Claudine Blanchard-Laville (Paris) zeichnete jedoch ein positives Bild von den Leistungen der 30 „Instituts Universitaires de Formation des Maîtres“ (IUFM), in denen seit 12 Jahren alle französischen Lehrer ausgebildet werden. Die Studenten absolvieren ein halbjähriges Schulpraktikum und werden auch zu selbstständigen Vertretungsstunden in die Schule geschickt. In kleinen Gruppen, begleitet von Wissenschaftlern und erfahrenen Lehrern, diskutieren sie gemeinsam Schulprobleme.
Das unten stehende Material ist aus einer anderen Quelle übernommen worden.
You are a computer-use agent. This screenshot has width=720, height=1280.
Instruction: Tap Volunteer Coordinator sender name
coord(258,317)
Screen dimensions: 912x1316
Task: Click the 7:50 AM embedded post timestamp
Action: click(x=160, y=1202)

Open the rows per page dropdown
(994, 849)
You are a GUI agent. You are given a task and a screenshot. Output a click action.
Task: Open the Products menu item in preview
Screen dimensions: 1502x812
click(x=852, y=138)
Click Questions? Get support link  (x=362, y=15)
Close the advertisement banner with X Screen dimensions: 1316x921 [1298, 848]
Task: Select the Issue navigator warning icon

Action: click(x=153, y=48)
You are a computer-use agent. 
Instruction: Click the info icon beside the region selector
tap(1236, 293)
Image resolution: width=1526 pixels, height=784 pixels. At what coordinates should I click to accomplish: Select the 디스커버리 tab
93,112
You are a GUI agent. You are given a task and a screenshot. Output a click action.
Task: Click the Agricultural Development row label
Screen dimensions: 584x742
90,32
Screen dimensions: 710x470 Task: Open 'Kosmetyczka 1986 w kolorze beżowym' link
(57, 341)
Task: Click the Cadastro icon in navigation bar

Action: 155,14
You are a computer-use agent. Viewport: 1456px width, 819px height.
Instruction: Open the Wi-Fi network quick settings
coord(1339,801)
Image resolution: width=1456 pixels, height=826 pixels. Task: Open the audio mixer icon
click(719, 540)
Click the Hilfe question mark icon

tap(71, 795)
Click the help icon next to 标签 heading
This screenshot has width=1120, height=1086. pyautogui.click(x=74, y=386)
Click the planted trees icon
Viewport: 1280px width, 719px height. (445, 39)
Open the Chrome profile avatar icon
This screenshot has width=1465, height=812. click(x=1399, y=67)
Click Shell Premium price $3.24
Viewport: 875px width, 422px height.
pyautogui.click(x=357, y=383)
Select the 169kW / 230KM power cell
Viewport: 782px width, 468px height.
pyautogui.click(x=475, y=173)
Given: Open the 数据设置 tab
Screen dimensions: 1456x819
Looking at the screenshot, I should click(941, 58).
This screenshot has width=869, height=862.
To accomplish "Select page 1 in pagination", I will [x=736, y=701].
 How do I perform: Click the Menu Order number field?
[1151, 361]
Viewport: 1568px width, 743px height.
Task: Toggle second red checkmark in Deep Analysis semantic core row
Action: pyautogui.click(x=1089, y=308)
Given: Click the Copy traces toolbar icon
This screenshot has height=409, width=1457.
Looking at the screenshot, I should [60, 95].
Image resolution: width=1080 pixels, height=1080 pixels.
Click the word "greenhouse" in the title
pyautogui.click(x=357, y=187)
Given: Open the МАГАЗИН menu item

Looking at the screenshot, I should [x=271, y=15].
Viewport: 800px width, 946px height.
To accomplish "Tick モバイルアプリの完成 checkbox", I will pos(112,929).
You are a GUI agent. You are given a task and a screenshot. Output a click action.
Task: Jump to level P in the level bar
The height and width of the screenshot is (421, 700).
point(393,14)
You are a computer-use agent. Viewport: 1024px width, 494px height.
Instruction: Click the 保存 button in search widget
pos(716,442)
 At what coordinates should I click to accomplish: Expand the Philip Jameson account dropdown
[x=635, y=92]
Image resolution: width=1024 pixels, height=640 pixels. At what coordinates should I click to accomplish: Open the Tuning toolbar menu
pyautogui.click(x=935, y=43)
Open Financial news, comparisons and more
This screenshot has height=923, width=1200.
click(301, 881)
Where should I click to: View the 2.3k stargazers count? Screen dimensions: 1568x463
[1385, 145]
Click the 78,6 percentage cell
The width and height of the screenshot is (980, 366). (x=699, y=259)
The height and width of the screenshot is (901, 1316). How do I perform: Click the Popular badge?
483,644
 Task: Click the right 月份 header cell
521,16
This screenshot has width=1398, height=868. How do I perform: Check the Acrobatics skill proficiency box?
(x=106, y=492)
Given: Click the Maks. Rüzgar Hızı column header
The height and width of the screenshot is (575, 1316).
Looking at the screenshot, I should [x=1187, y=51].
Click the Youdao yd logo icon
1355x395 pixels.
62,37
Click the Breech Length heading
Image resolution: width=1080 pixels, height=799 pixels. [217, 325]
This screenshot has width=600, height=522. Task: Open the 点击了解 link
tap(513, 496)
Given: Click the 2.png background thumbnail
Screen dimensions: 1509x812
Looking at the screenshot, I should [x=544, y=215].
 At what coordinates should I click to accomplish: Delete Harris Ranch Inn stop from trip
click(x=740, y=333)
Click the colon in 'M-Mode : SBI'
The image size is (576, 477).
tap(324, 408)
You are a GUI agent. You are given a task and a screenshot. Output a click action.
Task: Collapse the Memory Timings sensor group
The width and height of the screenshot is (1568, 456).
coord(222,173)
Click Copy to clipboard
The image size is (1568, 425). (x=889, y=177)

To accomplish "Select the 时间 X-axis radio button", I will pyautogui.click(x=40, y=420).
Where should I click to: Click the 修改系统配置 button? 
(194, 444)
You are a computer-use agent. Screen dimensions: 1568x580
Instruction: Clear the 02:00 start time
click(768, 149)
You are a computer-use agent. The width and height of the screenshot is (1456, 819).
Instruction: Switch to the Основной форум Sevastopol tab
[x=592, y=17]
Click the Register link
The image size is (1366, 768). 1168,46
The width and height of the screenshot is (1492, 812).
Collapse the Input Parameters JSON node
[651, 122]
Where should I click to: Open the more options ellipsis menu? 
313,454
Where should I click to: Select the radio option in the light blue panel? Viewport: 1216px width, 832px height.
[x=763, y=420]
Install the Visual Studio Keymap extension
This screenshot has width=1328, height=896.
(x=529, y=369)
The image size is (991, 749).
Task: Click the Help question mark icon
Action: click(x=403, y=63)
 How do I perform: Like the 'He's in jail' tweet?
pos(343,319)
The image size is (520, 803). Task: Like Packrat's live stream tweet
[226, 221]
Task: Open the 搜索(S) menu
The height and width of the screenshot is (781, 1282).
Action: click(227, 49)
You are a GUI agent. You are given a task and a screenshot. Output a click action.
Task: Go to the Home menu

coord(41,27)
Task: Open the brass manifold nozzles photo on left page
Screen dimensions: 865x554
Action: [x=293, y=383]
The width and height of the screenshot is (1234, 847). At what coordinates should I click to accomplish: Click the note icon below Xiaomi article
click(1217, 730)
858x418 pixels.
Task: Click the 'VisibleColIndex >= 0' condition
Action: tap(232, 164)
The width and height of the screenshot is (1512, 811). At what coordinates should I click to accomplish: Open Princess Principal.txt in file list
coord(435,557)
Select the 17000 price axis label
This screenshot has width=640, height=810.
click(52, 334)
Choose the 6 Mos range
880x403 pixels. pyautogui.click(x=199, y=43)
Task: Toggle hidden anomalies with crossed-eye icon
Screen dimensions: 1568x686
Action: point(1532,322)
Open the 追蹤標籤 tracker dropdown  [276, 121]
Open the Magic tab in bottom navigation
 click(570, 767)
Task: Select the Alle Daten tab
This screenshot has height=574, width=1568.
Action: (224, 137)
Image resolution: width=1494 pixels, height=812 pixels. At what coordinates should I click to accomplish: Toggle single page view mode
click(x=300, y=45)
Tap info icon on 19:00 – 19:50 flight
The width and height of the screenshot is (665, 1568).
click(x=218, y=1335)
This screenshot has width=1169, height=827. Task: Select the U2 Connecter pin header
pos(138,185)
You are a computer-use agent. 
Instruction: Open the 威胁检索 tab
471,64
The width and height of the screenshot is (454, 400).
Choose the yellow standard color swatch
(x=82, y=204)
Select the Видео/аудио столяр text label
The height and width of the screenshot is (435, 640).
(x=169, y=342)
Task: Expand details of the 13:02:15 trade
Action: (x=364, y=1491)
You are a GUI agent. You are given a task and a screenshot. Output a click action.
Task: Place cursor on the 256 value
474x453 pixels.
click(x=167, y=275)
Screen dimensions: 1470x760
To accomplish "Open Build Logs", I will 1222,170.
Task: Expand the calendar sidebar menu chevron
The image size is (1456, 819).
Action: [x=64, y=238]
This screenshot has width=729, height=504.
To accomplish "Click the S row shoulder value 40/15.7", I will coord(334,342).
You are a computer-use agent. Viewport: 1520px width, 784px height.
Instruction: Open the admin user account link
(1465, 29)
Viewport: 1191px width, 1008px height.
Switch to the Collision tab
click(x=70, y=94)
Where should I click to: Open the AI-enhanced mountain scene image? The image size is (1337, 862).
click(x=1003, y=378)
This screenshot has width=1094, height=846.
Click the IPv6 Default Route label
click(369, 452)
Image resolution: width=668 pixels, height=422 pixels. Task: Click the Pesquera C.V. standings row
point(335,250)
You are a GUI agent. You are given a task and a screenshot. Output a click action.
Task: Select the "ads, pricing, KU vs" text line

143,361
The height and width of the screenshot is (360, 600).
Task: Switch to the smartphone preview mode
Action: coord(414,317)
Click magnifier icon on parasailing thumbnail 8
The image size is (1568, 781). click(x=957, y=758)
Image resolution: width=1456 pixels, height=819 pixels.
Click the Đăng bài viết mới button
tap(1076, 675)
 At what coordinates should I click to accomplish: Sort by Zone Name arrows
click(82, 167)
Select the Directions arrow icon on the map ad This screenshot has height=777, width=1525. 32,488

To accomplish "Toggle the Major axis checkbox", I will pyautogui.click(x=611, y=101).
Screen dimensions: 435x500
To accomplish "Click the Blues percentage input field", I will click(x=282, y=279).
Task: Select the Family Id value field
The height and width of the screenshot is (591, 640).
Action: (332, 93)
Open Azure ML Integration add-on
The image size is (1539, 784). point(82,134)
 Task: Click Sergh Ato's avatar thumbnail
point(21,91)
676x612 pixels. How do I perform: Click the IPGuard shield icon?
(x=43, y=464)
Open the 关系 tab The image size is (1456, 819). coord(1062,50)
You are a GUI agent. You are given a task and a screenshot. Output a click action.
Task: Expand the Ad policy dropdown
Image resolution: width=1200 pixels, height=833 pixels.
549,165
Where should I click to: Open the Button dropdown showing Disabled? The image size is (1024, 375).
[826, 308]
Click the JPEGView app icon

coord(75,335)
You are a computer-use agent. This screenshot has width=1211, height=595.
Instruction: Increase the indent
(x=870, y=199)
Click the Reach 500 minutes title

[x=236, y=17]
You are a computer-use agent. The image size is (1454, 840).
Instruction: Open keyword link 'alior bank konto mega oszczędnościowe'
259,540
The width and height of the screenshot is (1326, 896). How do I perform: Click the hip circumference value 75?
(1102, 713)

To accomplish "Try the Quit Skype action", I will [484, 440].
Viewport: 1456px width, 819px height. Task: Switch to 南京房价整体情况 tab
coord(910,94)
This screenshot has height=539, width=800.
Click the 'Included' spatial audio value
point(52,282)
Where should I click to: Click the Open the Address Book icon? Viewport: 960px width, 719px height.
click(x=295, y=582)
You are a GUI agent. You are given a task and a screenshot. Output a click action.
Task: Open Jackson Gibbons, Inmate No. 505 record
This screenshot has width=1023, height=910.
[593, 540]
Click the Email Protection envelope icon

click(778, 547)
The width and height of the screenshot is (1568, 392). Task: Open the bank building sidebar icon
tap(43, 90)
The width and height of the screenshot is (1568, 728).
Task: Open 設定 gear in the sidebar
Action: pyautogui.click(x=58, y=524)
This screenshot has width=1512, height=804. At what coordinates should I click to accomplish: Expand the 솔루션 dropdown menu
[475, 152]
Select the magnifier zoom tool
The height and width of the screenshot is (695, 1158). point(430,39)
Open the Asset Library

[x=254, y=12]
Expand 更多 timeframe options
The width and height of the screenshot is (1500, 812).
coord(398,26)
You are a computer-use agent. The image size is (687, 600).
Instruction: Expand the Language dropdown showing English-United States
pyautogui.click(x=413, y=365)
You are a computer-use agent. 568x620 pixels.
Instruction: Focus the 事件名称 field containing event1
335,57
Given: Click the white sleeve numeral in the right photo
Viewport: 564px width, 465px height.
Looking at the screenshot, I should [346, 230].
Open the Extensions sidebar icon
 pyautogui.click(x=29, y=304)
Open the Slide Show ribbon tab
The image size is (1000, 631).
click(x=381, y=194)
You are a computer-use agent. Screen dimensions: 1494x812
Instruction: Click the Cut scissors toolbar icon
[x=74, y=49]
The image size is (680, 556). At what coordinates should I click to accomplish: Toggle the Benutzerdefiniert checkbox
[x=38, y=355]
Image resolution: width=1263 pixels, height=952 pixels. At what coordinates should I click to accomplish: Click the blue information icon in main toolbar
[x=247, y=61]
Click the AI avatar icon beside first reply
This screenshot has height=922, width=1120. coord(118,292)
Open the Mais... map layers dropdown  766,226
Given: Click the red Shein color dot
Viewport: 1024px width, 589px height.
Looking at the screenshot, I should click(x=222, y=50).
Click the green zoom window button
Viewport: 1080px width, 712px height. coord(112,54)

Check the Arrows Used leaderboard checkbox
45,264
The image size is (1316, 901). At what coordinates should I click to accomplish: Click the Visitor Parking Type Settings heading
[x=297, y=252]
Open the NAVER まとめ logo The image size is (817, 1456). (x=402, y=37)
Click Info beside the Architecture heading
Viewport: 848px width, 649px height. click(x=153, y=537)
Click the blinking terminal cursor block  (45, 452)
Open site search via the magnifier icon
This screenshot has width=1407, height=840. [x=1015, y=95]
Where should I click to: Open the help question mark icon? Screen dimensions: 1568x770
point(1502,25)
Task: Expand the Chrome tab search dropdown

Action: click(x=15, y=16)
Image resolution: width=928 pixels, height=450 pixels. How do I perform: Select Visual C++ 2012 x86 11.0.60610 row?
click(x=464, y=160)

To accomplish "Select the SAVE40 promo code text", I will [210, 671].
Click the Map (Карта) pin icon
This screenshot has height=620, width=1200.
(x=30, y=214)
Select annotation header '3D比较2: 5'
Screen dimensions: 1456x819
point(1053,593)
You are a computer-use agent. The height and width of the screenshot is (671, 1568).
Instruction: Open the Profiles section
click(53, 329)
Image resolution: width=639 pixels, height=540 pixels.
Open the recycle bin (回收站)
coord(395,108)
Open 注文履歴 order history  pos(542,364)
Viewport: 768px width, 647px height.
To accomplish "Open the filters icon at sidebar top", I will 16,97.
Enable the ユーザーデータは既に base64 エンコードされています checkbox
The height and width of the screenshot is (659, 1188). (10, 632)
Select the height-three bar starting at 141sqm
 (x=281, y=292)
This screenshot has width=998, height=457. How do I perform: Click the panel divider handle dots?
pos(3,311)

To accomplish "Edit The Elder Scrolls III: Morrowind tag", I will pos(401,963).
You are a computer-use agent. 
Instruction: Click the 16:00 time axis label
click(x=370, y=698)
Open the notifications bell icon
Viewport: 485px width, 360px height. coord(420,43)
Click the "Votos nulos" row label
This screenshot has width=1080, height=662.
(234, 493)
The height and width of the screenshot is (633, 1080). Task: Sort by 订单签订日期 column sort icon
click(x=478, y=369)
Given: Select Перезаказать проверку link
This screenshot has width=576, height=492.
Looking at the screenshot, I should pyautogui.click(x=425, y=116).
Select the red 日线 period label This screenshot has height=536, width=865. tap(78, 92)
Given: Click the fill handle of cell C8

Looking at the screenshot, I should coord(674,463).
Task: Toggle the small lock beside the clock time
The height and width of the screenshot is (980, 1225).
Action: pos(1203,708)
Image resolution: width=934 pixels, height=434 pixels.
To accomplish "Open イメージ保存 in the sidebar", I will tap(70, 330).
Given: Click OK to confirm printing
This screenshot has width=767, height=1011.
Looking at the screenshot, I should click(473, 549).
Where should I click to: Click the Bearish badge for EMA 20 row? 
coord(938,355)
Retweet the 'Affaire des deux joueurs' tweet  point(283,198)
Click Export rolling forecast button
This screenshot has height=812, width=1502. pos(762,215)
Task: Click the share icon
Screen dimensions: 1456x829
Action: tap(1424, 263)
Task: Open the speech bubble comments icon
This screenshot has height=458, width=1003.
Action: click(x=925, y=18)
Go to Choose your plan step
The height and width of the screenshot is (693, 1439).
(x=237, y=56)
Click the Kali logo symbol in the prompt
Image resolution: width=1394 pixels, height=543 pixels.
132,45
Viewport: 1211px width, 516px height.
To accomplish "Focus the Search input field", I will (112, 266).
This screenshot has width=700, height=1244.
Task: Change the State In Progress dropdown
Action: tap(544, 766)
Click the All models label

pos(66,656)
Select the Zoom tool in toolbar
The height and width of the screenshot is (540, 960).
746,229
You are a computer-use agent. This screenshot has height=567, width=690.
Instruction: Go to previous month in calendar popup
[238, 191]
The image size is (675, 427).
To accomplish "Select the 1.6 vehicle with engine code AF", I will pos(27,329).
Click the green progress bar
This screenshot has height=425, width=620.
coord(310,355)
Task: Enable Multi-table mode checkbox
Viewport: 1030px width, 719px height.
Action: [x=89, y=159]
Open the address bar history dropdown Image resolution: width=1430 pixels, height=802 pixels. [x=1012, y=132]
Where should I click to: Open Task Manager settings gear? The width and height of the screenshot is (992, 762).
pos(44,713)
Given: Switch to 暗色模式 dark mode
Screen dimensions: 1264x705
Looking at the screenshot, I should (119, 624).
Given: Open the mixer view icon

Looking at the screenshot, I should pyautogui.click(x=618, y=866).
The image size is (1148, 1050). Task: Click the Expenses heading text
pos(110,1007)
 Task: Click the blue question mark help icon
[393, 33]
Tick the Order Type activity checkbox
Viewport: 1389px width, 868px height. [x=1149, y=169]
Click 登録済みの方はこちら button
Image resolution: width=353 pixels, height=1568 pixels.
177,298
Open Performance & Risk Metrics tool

Blanchards Vision: Bis zum Jahr 2020 werde man Lehrer in die Schulen entlassen, die zu mehrsprachigem Unterricht mit Schülern unterschiedlichen Alters fähig sind, im Team arbeiten und sich nachmittags mit anderen Spezialisten austauschen. Ein französischer Wissenschaftler nannte Blanchards Bild „sehr idealistisch“. Seine Erfahrungen mit den IUFM hätten ihn desillusioniert: „Im Jahr 2020 wird die Schule ein Ort der Gewalt sein.“ Auch die deutschen Zuhörer hielten die Vision für zu rosig. Es sei zu fragen, warum die alten Forderungen seit Jahren nicht realisiert würden.

Neue Aufgaben sah Annette Scheunpflug (Erlangen) mit der Globalisierung auf die Erziehung zukommen. Ist der Mensch mit seiner seit Jahrmillionen festgelegten Biologie überhaupt für die neuen Anforderungen in einer komplexen Weltgesellschaft gewappnet?, fragte sie. Die Schule werde die evolutionär an ein übersichtlicheres Leben angepassten Gehirne besonders schulen müssen. Der Vorstellung, der Mensch sei biologisch für ein Leben in der von ihm selbst geschaffenen Kultur nicht geeignet, wollten die Wissenschaftler jedoch nicht folgen. „Ich bin überrascht, welche Bedeutung Sie dem biologischen Aspekt beimessen“, sagte ein Franzose. In Frankreich habe der Verweis auf die Biologie einen reaktionären Unterton, so dass das Thema unter Erziehungswissenschaftlern unüblich sei. „Es ist dem Menschen von Natur aus immanent, kulturell zu sein“, sagte ein deutscher Forscher. So sei es sinnlos, beides zu trennen – zumal, da das Gehirn sich erst in der Jugend voll ausbilde.

Die eigentliche Herausforderung der Globalisierung sahen sowohl Franzosen als auch Deutsche im multikulturellen Unterricht, der hier wie dort wegen der sprachlichen Barrieren nur schwer gelingt. Die Forscher wollen den Kontakt fortsetzen, um weiter gemeinsam nach Lösungen zu suchen.